LibraryOfCongress / bagger

The Bagger application packages data files according to the BagIt specification.
Other
120 stars 19 forks source link

False error message reported after saving zipped bag #58

Closed BluesCruiser closed 6 years ago

BluesCruiser commented 6 years ago

Bagger 2.8.1. Windows 7 Enterprise

bagger

johnscancella commented 6 years ago

Hi @BluesCruiser! Thanks for submitting this bug. I see that you are saving it to the D drive which isn't a normal drive in windows. What kind of storage system is this (hard drive, cd/blue ray, external hard drive, etc)?

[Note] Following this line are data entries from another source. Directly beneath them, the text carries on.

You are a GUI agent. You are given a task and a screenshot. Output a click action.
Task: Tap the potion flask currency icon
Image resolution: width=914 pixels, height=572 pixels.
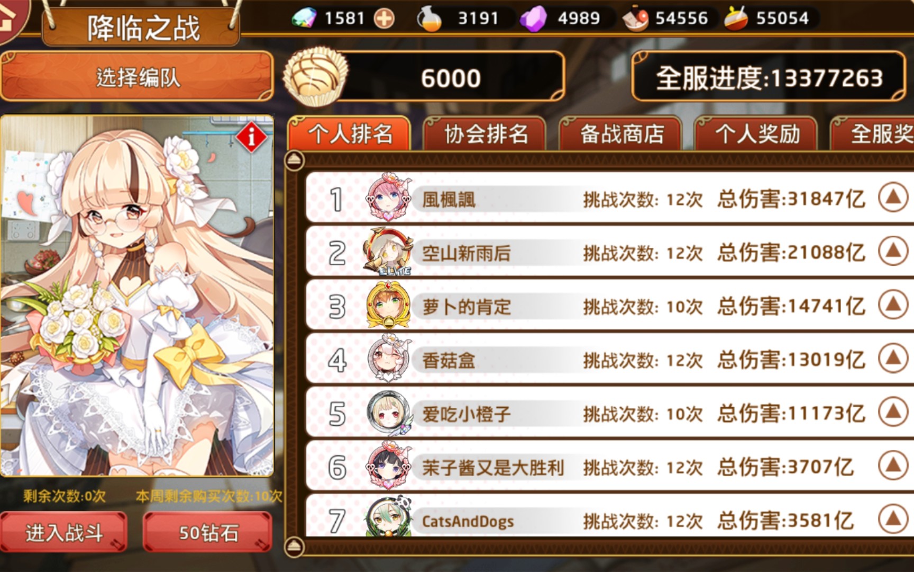point(429,19)
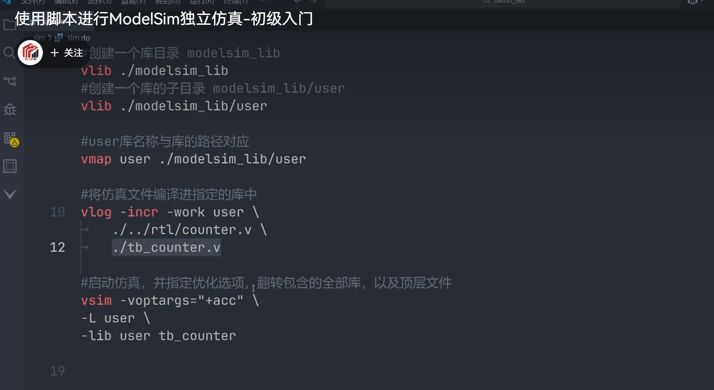Viewport: 714px width, 390px height.
Task: Open the 文件(F) menu
Action: 32,2
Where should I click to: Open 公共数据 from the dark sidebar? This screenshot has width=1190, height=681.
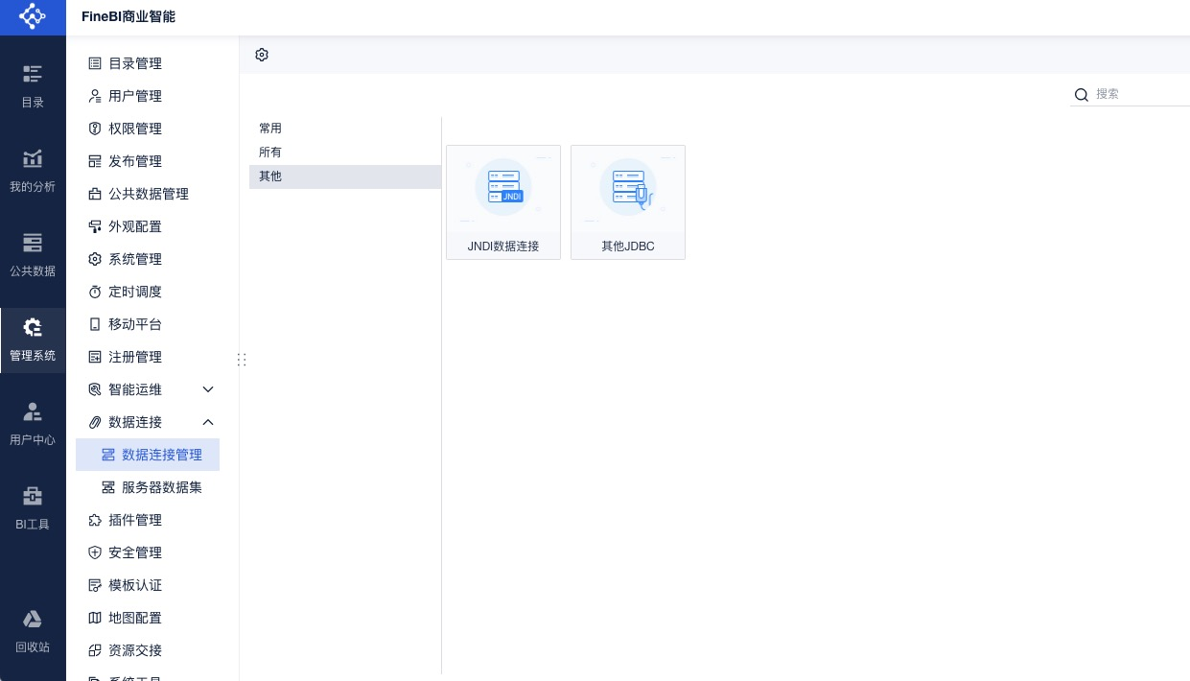[x=33, y=254]
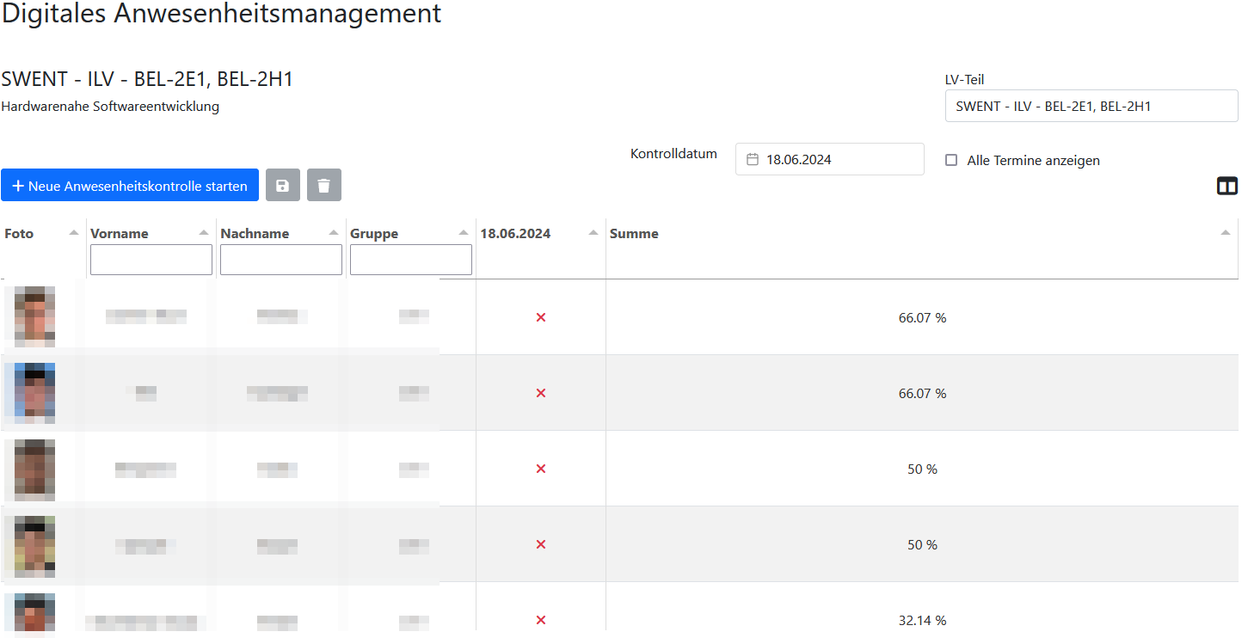This screenshot has width=1248, height=638.
Task: Click the Nachname column header
Action: [255, 234]
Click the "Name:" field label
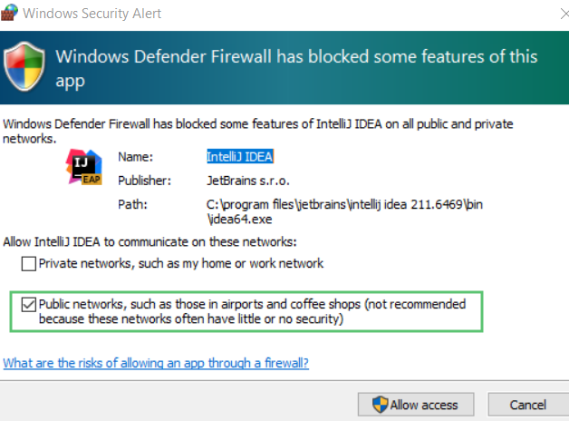569x421 pixels. 134,156
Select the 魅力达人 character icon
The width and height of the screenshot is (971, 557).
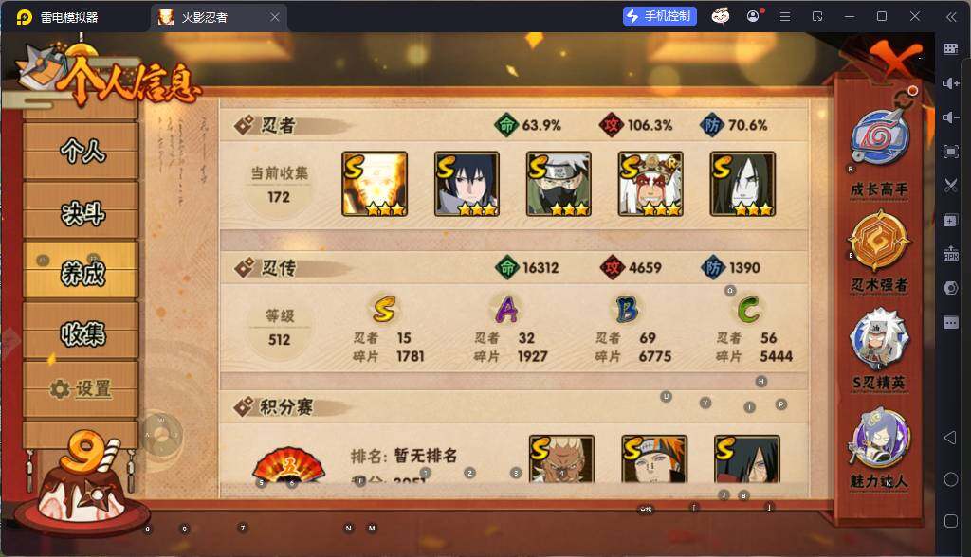[x=879, y=437]
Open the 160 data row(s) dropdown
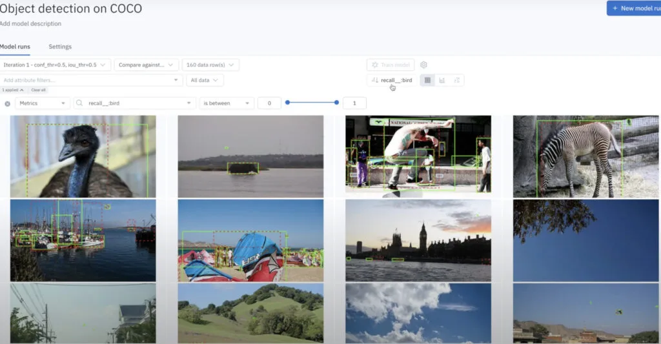Image resolution: width=661 pixels, height=344 pixels. (210, 65)
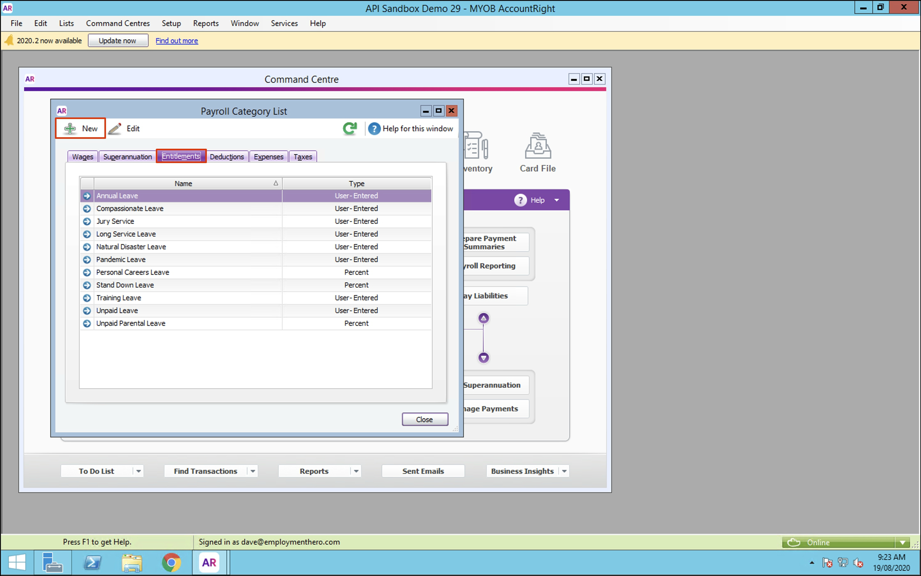Click the Card File icon

[x=537, y=146]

Also, the zip functionality has known issues (like not preserving file timestamp among others) and is not recommended. Instead you should create a bag and then use another piece of software to create a zip.

BluesCruiser commented 6 years ago

Hi @johnscancella - many thanks for the quick response. My D: drive is a partition on a hard disk. I wasn't aware that the zip functionality has problems associated with it so this information is extremely useful as we're using zipped bags to add data into our digital preservation system (Archivematica) and I don't believe that our vendor is aware of these issues. If you could elaborate more on them I would be most grateful (or point me to somewhere I can find more information). Thanks for the workaround, I will share it with my colleagues.

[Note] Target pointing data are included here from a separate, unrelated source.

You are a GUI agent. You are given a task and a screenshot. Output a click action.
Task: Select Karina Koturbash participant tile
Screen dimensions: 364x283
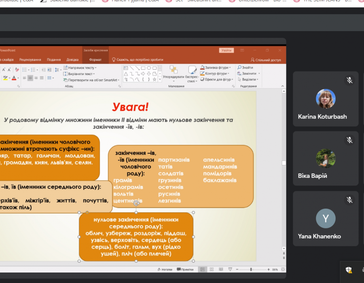(x=326, y=99)
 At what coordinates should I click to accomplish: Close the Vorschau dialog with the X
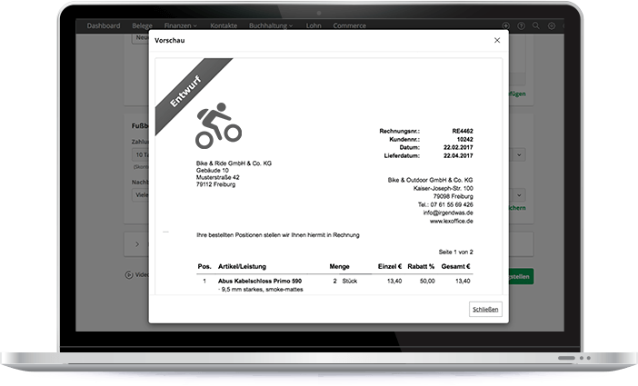(x=496, y=41)
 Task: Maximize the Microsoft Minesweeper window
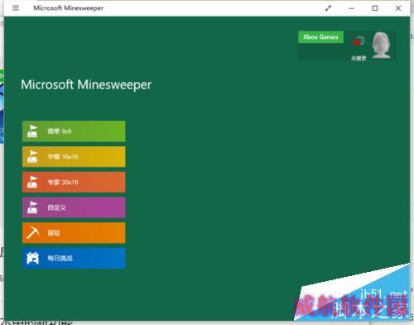[x=375, y=8]
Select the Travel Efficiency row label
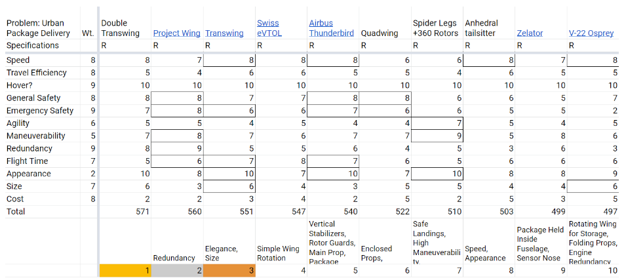Image resolution: width=626 pixels, height=280 pixels. click(37, 73)
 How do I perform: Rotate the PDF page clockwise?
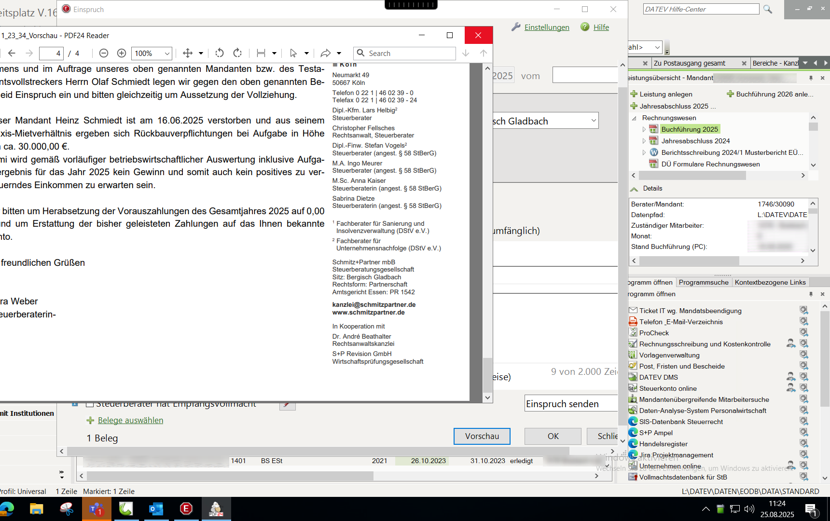tap(237, 53)
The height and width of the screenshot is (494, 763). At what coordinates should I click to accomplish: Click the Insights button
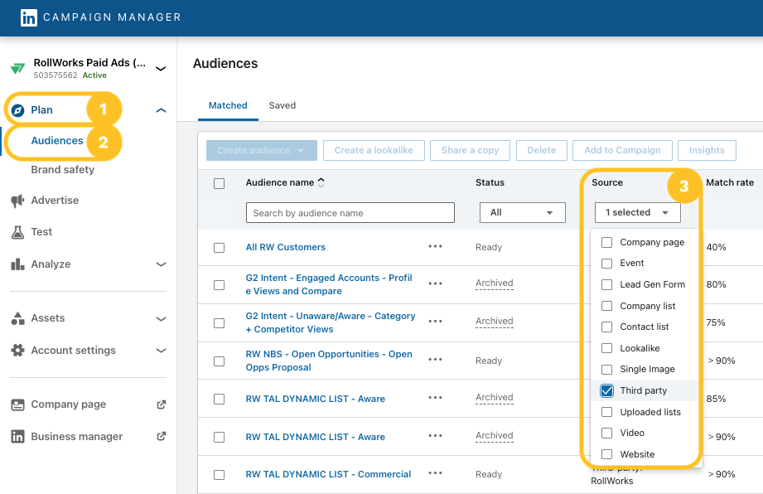(x=707, y=150)
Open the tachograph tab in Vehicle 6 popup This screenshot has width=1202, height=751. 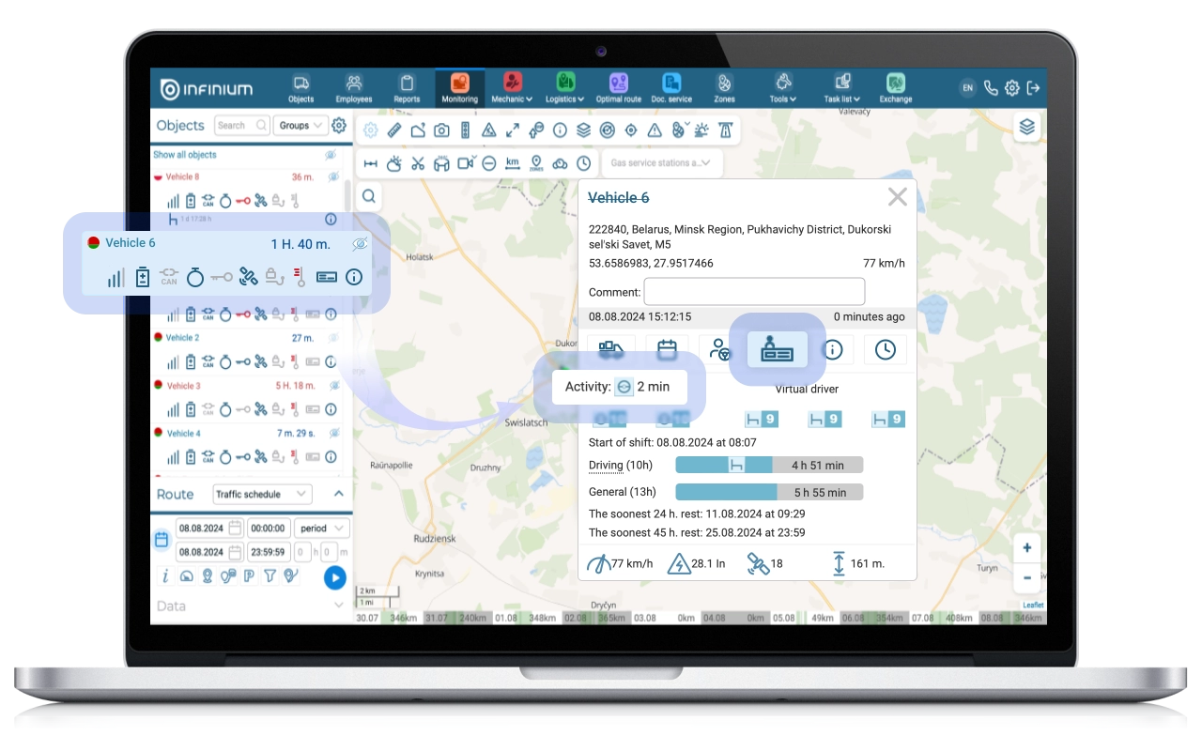point(777,349)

johnscancella commented 6 years ago

The timestamp issue is documented here: https://github.com/LibraryOfCongress/bagger/issues/16 This stems from the fact that the original developer wrote a custom zip writer and didn't account for a lot of use cases (code: https://github.com/LibraryOfCongress/bagit-java/blob/4.12/src/main/java/gov/loc/repository/bagit/writer/impl/ZipWriter.java). Having dealt with this code, I would recommend against directly creating a zip bag. I would also warn that if you are creating a bag 1GB or bigger I would use bagit.py command line instead as it is faster and better supports the BagIt specification.

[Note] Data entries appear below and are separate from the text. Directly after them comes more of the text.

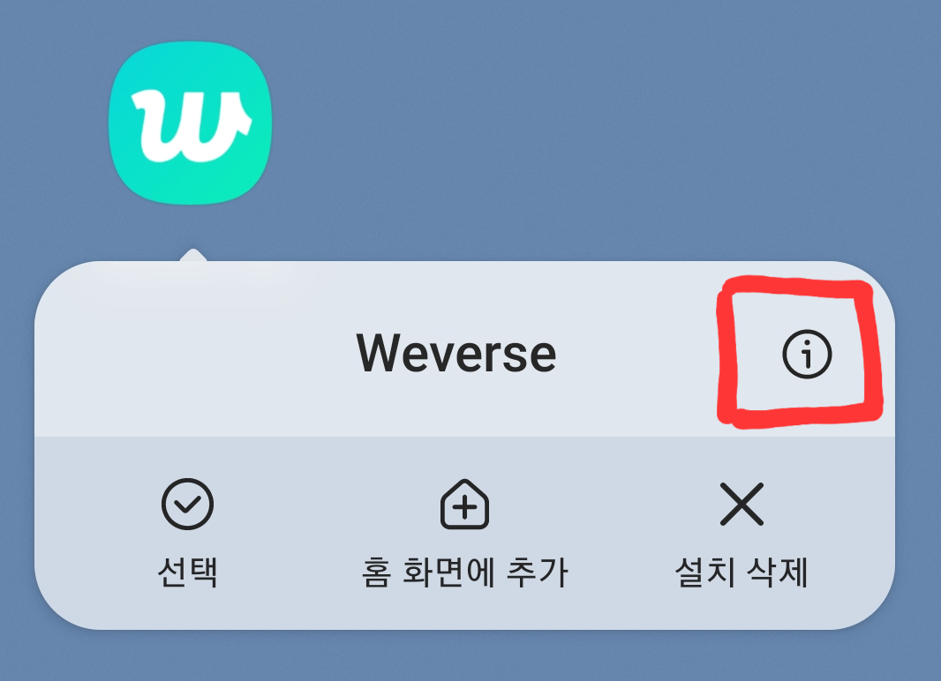Tap the white w logo on app icon
The height and width of the screenshot is (681, 941).
pyautogui.click(x=191, y=126)
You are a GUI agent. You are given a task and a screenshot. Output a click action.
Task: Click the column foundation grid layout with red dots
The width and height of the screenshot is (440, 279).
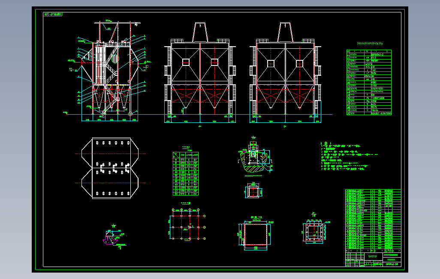click(x=187, y=226)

BluesCruiser commented 6 years ago

This is great! Thank you so much. In fact I have been creating very large zipped bags (up to and including one of 123GB) so thanks for the tip on bagit.py!

johnscancella commented 6 years ago

You're welcome. Please spread the word, if at all possible use the command line version instead of Bagger, it will be faster and use less system resources (like Memory, or CPU). Bagit.py is also much better tested and has been updated for the latest specification.